◆ RECORDS FOR THE TASK ◆
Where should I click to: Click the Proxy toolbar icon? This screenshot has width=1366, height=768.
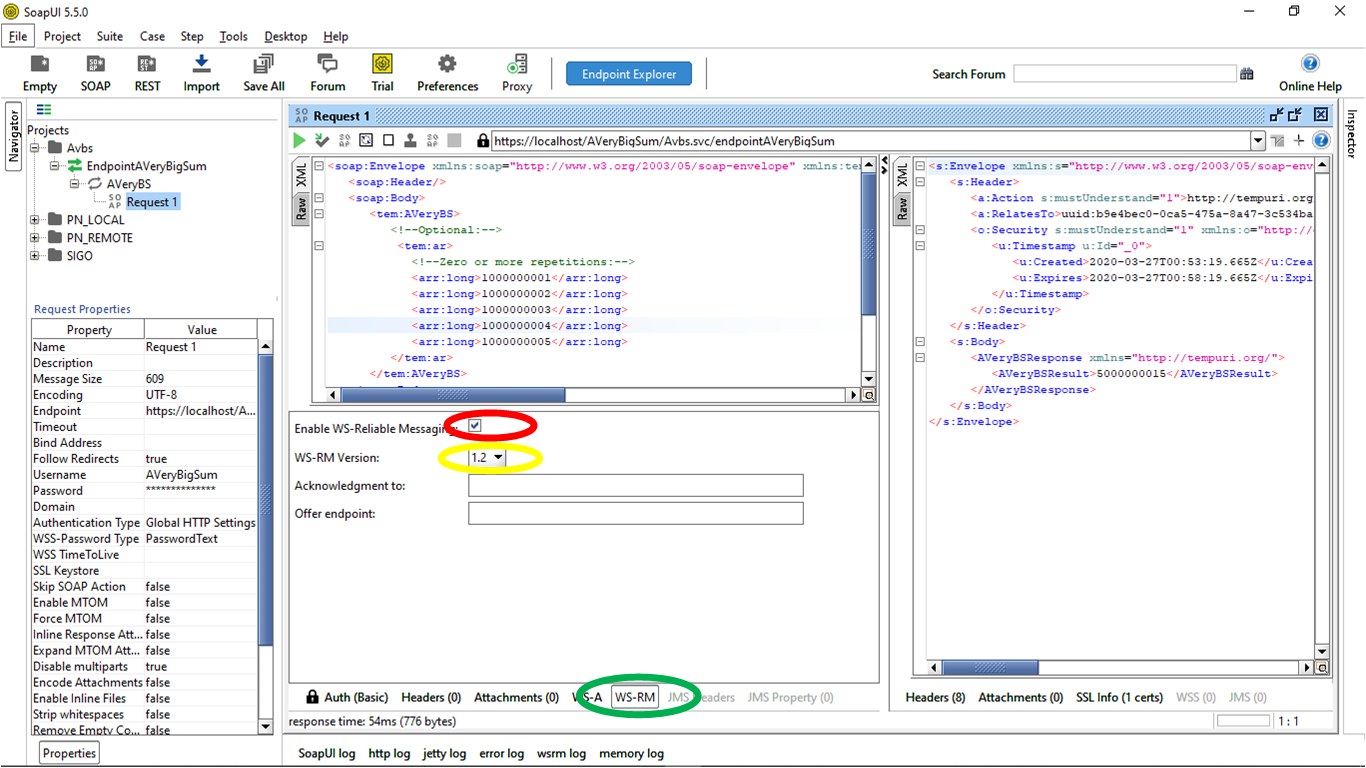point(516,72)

==

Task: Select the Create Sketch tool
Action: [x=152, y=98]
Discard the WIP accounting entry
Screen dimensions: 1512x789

* * *

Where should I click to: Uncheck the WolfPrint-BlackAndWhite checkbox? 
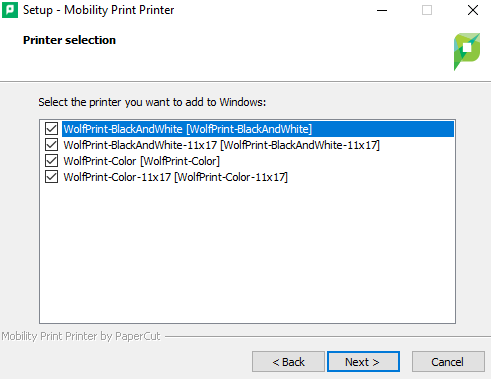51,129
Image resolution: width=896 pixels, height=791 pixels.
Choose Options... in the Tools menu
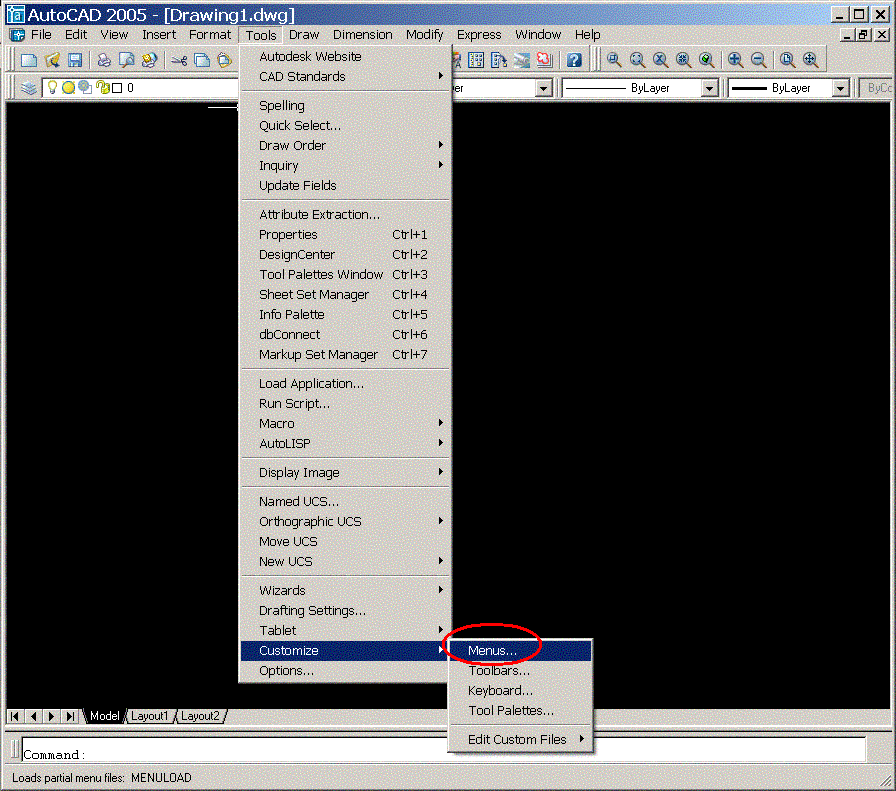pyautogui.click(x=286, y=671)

◆ GIVEN PROBLEM ◆
Reproduce the records between the lines holding "Where should I click to: Click" and "point(516,72)", inclusive, switching "toolbar icon" to "menu button" and keeping everything else unchanged. Leave the pictures out of your answer.

◆ ANSWER BELOW ◆
Where should I click to: Click the Proxy menu button? This screenshot has width=1366, height=768.
point(516,72)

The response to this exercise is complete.